▶ What is needed
For every record below, write out an exact copy.

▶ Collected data
*** Block opens ***

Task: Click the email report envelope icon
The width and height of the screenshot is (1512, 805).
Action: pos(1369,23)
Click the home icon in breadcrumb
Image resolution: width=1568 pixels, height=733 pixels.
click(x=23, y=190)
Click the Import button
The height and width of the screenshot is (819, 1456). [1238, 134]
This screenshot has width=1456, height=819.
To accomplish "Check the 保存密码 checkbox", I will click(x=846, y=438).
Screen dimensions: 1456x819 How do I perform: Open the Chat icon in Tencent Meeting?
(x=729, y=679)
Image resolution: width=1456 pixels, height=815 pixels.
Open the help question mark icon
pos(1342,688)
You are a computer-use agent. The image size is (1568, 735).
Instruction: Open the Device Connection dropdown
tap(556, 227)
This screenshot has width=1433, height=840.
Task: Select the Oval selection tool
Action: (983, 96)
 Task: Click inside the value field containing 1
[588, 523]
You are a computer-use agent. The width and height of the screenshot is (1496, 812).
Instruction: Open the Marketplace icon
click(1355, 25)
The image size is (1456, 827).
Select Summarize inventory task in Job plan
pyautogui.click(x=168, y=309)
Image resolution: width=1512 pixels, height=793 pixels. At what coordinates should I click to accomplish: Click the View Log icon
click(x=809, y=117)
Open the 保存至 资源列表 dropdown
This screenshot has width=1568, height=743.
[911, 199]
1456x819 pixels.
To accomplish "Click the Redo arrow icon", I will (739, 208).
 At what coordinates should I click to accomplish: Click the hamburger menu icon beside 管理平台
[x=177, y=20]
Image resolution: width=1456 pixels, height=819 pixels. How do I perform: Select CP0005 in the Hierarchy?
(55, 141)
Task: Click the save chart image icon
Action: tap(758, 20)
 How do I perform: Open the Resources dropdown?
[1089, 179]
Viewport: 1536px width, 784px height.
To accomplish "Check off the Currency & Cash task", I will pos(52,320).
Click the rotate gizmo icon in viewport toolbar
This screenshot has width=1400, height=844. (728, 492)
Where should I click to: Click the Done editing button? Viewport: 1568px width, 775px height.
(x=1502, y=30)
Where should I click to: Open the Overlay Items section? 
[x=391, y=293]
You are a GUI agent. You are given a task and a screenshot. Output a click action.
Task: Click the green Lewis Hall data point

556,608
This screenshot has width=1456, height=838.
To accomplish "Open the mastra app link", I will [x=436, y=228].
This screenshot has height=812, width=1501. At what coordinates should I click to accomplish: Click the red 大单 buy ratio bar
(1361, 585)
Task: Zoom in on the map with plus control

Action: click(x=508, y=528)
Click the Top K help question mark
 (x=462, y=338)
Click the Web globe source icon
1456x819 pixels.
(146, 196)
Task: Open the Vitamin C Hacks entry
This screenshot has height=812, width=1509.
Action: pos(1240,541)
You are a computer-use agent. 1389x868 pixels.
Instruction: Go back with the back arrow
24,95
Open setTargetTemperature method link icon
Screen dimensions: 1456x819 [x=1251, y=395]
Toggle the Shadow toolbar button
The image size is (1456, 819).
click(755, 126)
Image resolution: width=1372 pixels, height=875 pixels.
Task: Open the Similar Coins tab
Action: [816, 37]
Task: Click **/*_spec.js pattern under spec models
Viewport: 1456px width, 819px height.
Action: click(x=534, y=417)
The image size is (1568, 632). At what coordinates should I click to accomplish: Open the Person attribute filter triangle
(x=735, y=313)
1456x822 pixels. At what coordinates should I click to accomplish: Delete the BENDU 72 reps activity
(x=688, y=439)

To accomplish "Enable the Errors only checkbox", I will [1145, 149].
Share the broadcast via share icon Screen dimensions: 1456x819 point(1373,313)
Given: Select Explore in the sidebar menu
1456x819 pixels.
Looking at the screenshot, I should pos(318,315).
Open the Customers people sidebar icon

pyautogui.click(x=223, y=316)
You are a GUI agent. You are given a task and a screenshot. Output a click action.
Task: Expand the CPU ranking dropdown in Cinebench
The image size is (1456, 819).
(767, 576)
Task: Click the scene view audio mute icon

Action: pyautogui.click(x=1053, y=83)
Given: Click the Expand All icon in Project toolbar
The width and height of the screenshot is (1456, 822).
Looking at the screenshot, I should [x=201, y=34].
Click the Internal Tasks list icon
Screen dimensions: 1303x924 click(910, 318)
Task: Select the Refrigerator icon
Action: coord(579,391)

*** Block closes ***

▶ Result of this task
Task: Click the email report envelope icon
The width and height of the screenshot is (1512, 805).
Action: pos(1369,23)
Click the home icon in breadcrumb
Image resolution: width=1568 pixels, height=733 pixels.
click(x=23, y=190)
Click the Import button
The height and width of the screenshot is (819, 1456). [1238, 134]
This screenshot has width=1456, height=819.
To accomplish "Check the 保存密码 checkbox", I will click(x=846, y=438).
Screen dimensions: 1456x819 How do I perform: Open the Chat icon in Tencent Meeting?
(x=729, y=679)
Image resolution: width=1456 pixels, height=815 pixels.
Open the help question mark icon
pos(1342,688)
You are a computer-use agent. The image size is (1568, 735).
Instruction: Open the Device Connection dropdown
tap(556, 227)
This screenshot has width=1433, height=840.
Task: Select the Oval selection tool
Action: (983, 96)
 Task: Click inside the value field containing 1
[588, 523]
You are a computer-use agent. The width and height of the screenshot is (1496, 812).
Instruction: Open the Marketplace icon
click(1355, 25)
The image size is (1456, 827).
Select Summarize inventory task in Job plan
pyautogui.click(x=168, y=309)
Image resolution: width=1512 pixels, height=793 pixels. At what coordinates should I click to accomplish: Click the View Log icon
click(x=809, y=117)
Open the 保存至 资源列表 dropdown
This screenshot has width=1568, height=743.
[911, 199]
1456x819 pixels.
To accomplish "Click the Redo arrow icon", I will (739, 208).
 At what coordinates should I click to accomplish: Click the hamburger menu icon beside 管理平台
[x=177, y=20]
Image resolution: width=1456 pixels, height=819 pixels. How do I perform: Select CP0005 in the Hierarchy?
(55, 141)
Task: Click the save chart image icon
Action: tap(758, 20)
 How do I perform: Open the Resources dropdown?
[1089, 179]
Viewport: 1536px width, 784px height.
To accomplish "Check off the Currency & Cash task", I will pos(52,320).
Click the rotate gizmo icon in viewport toolbar
This screenshot has width=1400, height=844. (728, 492)
Where should I click to: Click the Done editing button? Viewport: 1568px width, 775px height.
(x=1502, y=30)
Where should I click to: Open the Overlay Items section? 
[x=391, y=293]
You are a GUI agent. You are given a task and a screenshot. Output a click action.
Task: Click the green Lewis Hall data point

556,608
This screenshot has width=1456, height=838.
To accomplish "Open the mastra app link", I will [x=436, y=228].
This screenshot has height=812, width=1501. At what coordinates should I click to accomplish: Click the red 大单 buy ratio bar
(1361, 585)
Task: Zoom in on the map with plus control

Action: click(x=508, y=528)
Click the Top K help question mark
 (x=462, y=338)
Click the Web globe source icon
1456x819 pixels.
(146, 196)
Task: Open the Vitamin C Hacks entry
This screenshot has height=812, width=1509.
Action: pos(1240,541)
You are a computer-use agent. 1389x868 pixels.
Instruction: Go back with the back arrow
24,95
Open setTargetTemperature method link icon
Screen dimensions: 1456x819 [x=1251, y=395]
Toggle the Shadow toolbar button
The image size is (1456, 819).
click(755, 126)
Image resolution: width=1372 pixels, height=875 pixels.
Task: Open the Similar Coins tab
Action: [816, 37]
Task: Click **/*_spec.js pattern under spec models
Viewport: 1456px width, 819px height.
Action: click(x=534, y=417)
The image size is (1568, 632). At what coordinates should I click to accomplish: Open the Person attribute filter triangle
(x=735, y=313)
1456x822 pixels. At what coordinates should I click to accomplish: Delete the BENDU 72 reps activity
(x=688, y=439)

To accomplish "Enable the Errors only checkbox", I will [1145, 149].
Share the broadcast via share icon Screen dimensions: 1456x819 point(1373,313)
Given: Select Explore in the sidebar menu
1456x819 pixels.
Looking at the screenshot, I should pos(318,315).
Open the Customers people sidebar icon

pyautogui.click(x=223, y=316)
You are a GUI agent. You are given a task and a screenshot. Output a click action.
Task: Expand the CPU ranking dropdown in Cinebench
The image size is (1456, 819).
(767, 576)
Task: Click the scene view audio mute icon

Action: pyautogui.click(x=1053, y=83)
Given: Click the Expand All icon in Project toolbar
The width and height of the screenshot is (1456, 822).
Looking at the screenshot, I should [x=201, y=34].
Click the Internal Tasks list icon
Screen dimensions: 1303x924 click(910, 318)
Task: Select the Refrigerator icon
Action: coord(579,391)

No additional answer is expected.